On November 22, 2013, Sirhan Sirhan was transferred to Donovan. Sirhan was convicted of assassinating Robert F. Kennedy. The transfer to Donovan occurred, coincidentally, on the 50th anniversary of the assassination of Robert Kennedy's brother, John F. Kennedy.

==Operations==
Each week, "Level 4" (maximum security) prisoners may have 15 hours of yard time.

A court order requiring guards to wear body cameras when dealing with inmates began in 2021 due to a culture of retaliation. Various documented uses of excessive force included tipping over the wheelchairs of disabled prisoners, punching a hard-of-hearing inmate in the face when he asked for written communication from the guard because he couldn't hear what the guard had said and using pepper spray on mentally ill convicts.

==Demographics==
In 2010, Donovan Correctional Facility had about 4,800 prisoners. Between 150 and 200 of the prisoners were Native Americans.

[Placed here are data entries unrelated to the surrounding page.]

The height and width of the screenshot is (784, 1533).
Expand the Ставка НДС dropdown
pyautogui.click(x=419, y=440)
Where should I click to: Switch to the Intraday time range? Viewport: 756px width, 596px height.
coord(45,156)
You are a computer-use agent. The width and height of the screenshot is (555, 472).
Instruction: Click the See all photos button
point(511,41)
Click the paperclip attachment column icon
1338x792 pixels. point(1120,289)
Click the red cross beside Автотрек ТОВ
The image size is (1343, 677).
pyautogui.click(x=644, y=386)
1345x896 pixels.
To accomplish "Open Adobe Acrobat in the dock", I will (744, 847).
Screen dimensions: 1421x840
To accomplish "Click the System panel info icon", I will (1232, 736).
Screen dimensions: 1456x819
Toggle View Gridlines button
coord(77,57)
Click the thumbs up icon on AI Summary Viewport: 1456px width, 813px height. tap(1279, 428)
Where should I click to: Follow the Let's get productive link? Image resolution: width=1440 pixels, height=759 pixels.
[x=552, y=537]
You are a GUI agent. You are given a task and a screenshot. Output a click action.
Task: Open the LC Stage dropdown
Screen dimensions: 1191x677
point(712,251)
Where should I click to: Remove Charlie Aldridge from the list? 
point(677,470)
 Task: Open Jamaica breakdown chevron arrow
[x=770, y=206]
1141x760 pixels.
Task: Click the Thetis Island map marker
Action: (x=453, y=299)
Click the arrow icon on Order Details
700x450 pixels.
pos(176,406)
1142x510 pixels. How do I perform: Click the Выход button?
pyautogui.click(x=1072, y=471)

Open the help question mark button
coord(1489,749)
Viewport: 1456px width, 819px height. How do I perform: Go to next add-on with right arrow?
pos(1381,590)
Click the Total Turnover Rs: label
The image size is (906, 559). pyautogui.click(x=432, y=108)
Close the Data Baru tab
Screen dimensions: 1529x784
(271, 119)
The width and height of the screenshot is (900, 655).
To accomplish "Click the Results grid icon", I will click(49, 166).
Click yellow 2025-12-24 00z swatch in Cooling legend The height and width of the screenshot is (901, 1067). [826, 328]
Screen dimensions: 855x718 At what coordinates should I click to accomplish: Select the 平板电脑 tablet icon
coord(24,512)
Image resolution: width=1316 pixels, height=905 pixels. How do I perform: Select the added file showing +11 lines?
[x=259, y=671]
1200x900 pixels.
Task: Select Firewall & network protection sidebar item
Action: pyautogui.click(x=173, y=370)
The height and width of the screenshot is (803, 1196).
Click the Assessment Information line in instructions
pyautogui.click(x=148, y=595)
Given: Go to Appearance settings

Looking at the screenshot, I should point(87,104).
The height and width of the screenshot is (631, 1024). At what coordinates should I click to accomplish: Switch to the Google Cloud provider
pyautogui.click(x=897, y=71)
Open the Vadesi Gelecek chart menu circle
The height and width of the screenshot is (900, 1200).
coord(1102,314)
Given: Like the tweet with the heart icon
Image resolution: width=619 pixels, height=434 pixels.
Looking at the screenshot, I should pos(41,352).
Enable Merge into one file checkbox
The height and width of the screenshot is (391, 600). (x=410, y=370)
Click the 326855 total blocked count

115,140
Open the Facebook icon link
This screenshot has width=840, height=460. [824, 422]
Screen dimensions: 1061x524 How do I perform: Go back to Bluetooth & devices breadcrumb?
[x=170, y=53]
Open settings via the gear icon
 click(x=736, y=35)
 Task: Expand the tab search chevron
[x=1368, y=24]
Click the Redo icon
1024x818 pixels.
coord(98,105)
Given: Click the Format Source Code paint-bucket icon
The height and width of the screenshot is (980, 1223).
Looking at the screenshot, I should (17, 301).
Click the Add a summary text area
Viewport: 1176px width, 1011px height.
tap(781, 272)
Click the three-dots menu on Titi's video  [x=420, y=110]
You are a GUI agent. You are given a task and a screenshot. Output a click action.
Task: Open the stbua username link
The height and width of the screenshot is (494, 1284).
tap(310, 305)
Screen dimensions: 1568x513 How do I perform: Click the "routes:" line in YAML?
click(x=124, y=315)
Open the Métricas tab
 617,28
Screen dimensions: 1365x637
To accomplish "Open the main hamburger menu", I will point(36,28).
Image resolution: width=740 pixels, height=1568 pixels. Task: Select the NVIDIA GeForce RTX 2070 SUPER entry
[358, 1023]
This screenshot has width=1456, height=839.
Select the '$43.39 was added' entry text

During that year prisoners belonged to 15 religious faiths.

==Notable prisoners==

===Current===

| Inmate Name | Register Number | Status | Details |
| Cimarron Bell | AI1378 | Sentenced to death. | Convicted of murdering four people. |
| Javier Bolden | AV2228 | Serving two life terms without parole. | One of two perpetrators of the 2012 murders of Ming Qu and Ying Wu in which Bolden and another man, Bryan Barnes, killed the students in their car near the University of Southern California campus. |
| Jesse James Hollywood | AC4442 | Serving a life sentence without parole. | One of the participants of the 2000 kidnapping and murder of Nicholas Markowitz. Jesse would flee to Brazil, before being extradited back to America and convicted for his crimes. |
| Suge Knight | BH6458 | Serving a 28-year sentence. | Former CEO and co-founder of Death Row Records who was convicted of voluntary manslaughter in the 2015 death of Terry Carter in which Knight plowed his car into him. |
| Daniel William Marsh | AW0819 | Serving a 52-year to life sentence. | Perpetrator of the brutal 2013 murders of Claudia Maupin and Oliver Northup in which Marsh stabbed to death and mutilated the elderly couple. |
| Erik Galen Menendez | K14101 | Serving a life sentence. Resentenced in May 2025 to 50 years to life with the possibility of parole. | Both convicted of the 1989 murders of their parents, José and Mary Louise "Kitty" Menendez. |
| Joseph Lyle Menendez | K13758 |
| Mark Rogowski | H27508 | Serving a life sentence; denied parole. | Former skateboarder who was convicted of the 1991 rape-murder of Jessica Bergsten. |
| Sirhan Sirhan | B21014 | Life imprisonment; with the possibility of parole. | Assassination of Senator Robert F. Kennedy. |

- Anand Jon – Former fashion designer convicted of rape and other sexual offenses.
- Kenneth Kimes Jr. – Son and accomplice of Sante Kimes.
- Charles Ray Merritt - Perpetrator of the 2010 McStay family murders.
- James Mitchell – Heir to the San Francisco–based Mitchell Brothers adult film business, one of the porn industry's pioneer dynasties during the 1960s and 1970s. Mitchell is the son of Jim Mitchell, who started the famous adult entertainment empire with his brother, Artie. He is a convicted murderer who was sentenced to 35 years to life in 2011 for killing the mother of his daughter with a softball bat in a Novato backyard and kidnapping their young daughter in 2009.
- Billie Dureyea Shell – Convicted of second-degree murder.
- Brett Thomas – Teenaged spree killer and rapist.
- Tyler Williams – A perpetrator of the murders of Gary Matson and Winfield Mowder.
- Tex Watson – Convicted killer and member of the Manson Family.
- Joe Son – Mixed martial arts fighter, manager, and actor. Serving 34 years to life for various crimes including rape and manslaughter.

===Former===
- Anerae Brown – Rapper and Crips gang member known as "X-Raided" convicted of gang-related homicide; released on parole in 2018.
- John Getreu – Convicted serial killer; Getreu died in 2023, aged 79, while serving his sentence.
- Roy Norris – One of the two "Tool Box Killers"; was later moved to California Medical Facility, where he died of natural causes a week later on February 24, 2020, at 72 years old.
- John Robert Schrieffer – Physicist and Nobel Prize winner convicted of and sentenced to two years for vehicular manslaughter. Schrieffer died in a Florida nursing home in July 2019, at the age of 88.
- Antron Singleton – Rapper known as "Big Lurch" convicted of killing and cannibalizing his roommate.